> _YOUR OBJECTIVE_:
Count the lines in the records below that contain the string "month", and reply with that count alone.

## start RECORDS FOR THIS TASK

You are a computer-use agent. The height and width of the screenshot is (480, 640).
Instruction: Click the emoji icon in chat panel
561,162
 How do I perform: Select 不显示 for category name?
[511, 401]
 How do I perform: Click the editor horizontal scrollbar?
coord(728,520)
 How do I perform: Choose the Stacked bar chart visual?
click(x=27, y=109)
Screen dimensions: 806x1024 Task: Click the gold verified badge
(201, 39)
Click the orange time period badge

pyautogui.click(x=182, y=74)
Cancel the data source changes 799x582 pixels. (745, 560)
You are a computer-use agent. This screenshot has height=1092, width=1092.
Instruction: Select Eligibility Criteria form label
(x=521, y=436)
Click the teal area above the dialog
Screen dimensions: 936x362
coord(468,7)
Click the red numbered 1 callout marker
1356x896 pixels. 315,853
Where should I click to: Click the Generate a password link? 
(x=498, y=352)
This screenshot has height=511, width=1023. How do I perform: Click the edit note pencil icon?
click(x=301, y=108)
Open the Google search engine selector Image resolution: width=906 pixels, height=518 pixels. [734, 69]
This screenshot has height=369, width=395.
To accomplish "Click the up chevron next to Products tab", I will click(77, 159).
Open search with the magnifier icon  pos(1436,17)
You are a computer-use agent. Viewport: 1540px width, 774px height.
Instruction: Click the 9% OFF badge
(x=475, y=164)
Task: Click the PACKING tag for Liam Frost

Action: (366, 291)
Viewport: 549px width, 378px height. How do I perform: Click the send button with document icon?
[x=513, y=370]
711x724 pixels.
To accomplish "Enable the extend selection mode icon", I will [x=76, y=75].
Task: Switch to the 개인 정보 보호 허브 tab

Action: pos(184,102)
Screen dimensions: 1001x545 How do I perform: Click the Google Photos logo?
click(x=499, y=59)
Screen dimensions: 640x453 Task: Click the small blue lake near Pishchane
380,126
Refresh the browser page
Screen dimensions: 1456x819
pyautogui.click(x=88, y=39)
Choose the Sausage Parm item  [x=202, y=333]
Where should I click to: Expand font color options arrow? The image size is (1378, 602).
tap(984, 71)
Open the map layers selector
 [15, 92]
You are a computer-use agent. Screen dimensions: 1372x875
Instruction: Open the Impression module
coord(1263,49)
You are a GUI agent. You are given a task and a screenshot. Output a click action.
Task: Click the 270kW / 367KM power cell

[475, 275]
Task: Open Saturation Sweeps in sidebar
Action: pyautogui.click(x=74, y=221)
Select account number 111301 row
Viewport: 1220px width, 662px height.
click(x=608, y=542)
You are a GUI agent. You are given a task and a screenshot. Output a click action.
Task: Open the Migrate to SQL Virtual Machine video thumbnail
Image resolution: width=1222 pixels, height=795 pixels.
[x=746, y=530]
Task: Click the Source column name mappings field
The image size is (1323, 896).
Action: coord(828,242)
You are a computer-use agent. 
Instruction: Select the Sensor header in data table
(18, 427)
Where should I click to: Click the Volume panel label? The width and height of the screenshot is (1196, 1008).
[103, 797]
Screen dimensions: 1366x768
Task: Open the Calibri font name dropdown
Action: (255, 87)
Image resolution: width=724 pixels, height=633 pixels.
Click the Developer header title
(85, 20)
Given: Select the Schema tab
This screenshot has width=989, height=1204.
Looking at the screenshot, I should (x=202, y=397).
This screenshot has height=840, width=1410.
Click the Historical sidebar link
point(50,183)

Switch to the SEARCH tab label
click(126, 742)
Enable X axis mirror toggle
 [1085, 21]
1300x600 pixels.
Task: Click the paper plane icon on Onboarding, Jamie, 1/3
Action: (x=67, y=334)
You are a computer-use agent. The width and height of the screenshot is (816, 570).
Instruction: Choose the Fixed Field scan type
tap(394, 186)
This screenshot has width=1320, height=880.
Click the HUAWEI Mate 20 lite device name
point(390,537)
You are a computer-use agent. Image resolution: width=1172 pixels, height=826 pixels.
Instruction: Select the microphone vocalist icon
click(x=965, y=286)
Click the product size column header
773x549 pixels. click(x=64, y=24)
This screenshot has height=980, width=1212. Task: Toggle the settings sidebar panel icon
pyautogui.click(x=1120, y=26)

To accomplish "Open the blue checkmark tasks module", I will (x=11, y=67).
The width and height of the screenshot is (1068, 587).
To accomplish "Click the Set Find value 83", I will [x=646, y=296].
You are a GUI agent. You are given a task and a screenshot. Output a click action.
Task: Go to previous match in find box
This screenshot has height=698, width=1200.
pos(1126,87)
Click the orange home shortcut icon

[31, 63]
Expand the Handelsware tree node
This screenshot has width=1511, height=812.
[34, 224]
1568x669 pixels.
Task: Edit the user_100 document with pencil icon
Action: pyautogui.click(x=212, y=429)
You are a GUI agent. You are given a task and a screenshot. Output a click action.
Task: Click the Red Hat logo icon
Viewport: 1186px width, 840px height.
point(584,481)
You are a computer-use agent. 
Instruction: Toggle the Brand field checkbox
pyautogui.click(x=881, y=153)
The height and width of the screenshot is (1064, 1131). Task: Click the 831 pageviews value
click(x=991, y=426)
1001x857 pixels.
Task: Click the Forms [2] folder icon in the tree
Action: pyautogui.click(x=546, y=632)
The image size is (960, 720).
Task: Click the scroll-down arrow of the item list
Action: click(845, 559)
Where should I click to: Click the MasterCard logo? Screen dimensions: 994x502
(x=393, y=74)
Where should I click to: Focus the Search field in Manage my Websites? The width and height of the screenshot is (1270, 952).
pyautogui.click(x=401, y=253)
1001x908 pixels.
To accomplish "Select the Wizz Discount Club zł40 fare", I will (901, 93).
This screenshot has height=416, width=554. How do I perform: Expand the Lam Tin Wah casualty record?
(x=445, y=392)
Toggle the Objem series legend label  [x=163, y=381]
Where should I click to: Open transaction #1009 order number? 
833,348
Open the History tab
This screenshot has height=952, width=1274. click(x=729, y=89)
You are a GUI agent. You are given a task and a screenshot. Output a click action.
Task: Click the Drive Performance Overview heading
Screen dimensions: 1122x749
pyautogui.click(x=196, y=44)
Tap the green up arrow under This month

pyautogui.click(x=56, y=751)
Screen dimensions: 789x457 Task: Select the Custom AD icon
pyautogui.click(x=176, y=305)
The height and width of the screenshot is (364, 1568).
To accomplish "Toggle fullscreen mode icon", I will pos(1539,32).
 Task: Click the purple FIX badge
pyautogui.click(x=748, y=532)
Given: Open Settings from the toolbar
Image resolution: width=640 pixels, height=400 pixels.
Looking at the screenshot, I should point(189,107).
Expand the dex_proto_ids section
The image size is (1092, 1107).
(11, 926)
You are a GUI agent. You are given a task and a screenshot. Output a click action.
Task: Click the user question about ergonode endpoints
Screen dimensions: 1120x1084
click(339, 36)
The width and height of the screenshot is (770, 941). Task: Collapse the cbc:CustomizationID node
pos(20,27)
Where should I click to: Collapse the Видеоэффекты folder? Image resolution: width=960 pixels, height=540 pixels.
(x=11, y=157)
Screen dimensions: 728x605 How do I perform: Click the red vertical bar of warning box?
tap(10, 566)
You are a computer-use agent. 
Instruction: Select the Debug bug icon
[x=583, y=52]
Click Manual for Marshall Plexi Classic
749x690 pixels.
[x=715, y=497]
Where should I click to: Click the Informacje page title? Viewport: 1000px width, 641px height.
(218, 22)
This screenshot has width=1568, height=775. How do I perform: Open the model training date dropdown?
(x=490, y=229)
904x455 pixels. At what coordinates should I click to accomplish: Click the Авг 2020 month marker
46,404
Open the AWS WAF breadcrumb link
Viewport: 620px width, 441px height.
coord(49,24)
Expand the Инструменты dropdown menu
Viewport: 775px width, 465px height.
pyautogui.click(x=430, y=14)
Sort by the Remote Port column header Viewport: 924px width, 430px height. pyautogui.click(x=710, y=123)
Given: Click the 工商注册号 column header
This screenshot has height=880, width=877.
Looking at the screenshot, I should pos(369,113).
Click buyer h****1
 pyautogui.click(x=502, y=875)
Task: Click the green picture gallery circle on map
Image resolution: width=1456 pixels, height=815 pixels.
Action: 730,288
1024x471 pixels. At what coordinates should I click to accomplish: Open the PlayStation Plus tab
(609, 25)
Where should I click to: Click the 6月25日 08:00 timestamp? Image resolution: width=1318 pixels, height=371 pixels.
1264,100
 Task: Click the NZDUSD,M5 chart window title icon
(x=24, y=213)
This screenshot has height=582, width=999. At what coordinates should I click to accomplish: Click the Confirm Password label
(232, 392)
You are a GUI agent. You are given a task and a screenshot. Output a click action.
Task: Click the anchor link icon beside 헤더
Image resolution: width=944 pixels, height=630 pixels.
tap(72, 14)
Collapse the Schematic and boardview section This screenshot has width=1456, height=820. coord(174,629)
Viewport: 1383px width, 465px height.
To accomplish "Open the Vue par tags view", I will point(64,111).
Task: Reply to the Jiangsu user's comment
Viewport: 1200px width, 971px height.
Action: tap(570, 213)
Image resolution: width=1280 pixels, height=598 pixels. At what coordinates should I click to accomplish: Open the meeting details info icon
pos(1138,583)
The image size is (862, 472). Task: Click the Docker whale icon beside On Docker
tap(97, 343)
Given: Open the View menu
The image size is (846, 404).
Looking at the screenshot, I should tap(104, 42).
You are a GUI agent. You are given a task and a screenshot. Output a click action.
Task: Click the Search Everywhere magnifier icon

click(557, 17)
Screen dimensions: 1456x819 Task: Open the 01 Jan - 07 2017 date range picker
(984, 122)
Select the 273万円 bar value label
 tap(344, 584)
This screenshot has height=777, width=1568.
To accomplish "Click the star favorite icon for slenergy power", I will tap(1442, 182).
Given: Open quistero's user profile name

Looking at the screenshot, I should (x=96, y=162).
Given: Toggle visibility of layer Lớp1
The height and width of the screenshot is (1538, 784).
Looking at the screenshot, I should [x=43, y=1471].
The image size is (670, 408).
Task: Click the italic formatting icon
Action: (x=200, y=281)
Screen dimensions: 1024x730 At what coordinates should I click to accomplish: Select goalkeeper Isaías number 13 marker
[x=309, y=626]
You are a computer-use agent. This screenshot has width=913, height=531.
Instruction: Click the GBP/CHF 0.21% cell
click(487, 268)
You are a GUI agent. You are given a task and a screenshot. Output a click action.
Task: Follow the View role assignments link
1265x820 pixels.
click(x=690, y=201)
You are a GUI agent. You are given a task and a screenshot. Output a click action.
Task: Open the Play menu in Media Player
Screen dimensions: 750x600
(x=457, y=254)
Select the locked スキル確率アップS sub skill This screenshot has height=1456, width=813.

## end RECORDS FOR THIS TASK

> _RESULT OF THE TASK_:
2